▶ _Activity_
What is needed is an exact copy of the data that follows.

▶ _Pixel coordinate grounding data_

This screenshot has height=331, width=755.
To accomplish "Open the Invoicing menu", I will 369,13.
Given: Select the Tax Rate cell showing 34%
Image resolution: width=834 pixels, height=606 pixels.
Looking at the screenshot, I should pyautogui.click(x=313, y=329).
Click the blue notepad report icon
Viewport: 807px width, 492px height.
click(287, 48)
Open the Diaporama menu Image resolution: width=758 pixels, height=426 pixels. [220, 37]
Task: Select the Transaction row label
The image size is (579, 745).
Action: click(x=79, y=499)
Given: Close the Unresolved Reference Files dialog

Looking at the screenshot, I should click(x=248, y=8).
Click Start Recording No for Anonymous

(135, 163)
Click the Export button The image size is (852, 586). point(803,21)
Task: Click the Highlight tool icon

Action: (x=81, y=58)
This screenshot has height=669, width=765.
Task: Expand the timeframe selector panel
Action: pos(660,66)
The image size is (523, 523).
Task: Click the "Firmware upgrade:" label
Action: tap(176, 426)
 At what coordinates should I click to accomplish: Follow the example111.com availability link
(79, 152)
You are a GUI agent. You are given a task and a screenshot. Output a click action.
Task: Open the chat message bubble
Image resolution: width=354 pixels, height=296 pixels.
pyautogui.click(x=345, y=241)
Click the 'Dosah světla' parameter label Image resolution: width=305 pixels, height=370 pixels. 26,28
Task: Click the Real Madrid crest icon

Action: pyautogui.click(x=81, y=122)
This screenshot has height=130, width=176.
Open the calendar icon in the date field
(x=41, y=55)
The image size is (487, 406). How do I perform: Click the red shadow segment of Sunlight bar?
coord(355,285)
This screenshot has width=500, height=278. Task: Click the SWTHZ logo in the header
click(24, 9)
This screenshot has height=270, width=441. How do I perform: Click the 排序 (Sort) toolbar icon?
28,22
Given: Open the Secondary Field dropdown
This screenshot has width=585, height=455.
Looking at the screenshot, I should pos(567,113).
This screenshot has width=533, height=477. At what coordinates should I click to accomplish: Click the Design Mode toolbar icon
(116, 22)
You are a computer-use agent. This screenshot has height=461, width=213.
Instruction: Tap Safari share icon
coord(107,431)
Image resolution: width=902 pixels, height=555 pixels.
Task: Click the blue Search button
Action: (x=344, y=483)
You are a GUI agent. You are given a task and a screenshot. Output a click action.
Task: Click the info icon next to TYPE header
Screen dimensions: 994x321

▶ _Task response_
This screenshot has height=331, width=755.
To accomplish "Open the Invoicing menu", I will 369,13.
Given: Select the Tax Rate cell showing 34%
Image resolution: width=834 pixels, height=606 pixels.
Looking at the screenshot, I should pyautogui.click(x=313, y=329).
Click the blue notepad report icon
Viewport: 807px width, 492px height.
click(287, 48)
Open the Diaporama menu Image resolution: width=758 pixels, height=426 pixels. [220, 37]
Task: Select the Transaction row label
The image size is (579, 745).
Action: click(x=79, y=499)
Given: Close the Unresolved Reference Files dialog

Looking at the screenshot, I should click(x=248, y=8).
Click Start Recording No for Anonymous

(135, 163)
Click the Export button The image size is (852, 586). point(803,21)
Task: Click the Highlight tool icon

Action: (x=81, y=58)
This screenshot has height=669, width=765.
Task: Expand the timeframe selector panel
Action: pos(660,66)
The image size is (523, 523).
Task: Click the "Firmware upgrade:" label
Action: tap(176, 426)
 At what coordinates should I click to accomplish: Follow the example111.com availability link
(79, 152)
You are a GUI agent. You are given a task and a screenshot. Output a click action.
Task: Open the chat message bubble
Image resolution: width=354 pixels, height=296 pixels.
pyautogui.click(x=345, y=241)
Click the 'Dosah světla' parameter label Image resolution: width=305 pixels, height=370 pixels. 26,28
Task: Click the Real Madrid crest icon

Action: pyautogui.click(x=81, y=122)
This screenshot has height=130, width=176.
Open the calendar icon in the date field
(x=41, y=55)
The image size is (487, 406). How do I perform: Click the red shadow segment of Sunlight bar?
coord(355,285)
This screenshot has width=500, height=278. Task: Click the SWTHZ logo in the header
click(24, 9)
This screenshot has height=270, width=441. How do I perform: Click the 排序 (Sort) toolbar icon?
28,22
Given: Open the Secondary Field dropdown
This screenshot has width=585, height=455.
Looking at the screenshot, I should pos(567,113).
This screenshot has width=533, height=477. At what coordinates should I click to accomplish: Click the Design Mode toolbar icon
(116, 22)
You are a computer-use agent. This screenshot has height=461, width=213.
Instruction: Tap Safari share icon
coord(107,431)
Image resolution: width=902 pixels, height=555 pixels.
Task: Click the blue Search button
Action: (x=344, y=483)
You are a GUI agent. You are given a task and a screenshot. Output a click action.
Task: Click the info icon next to TYPE header
Screen dimensions: 994x321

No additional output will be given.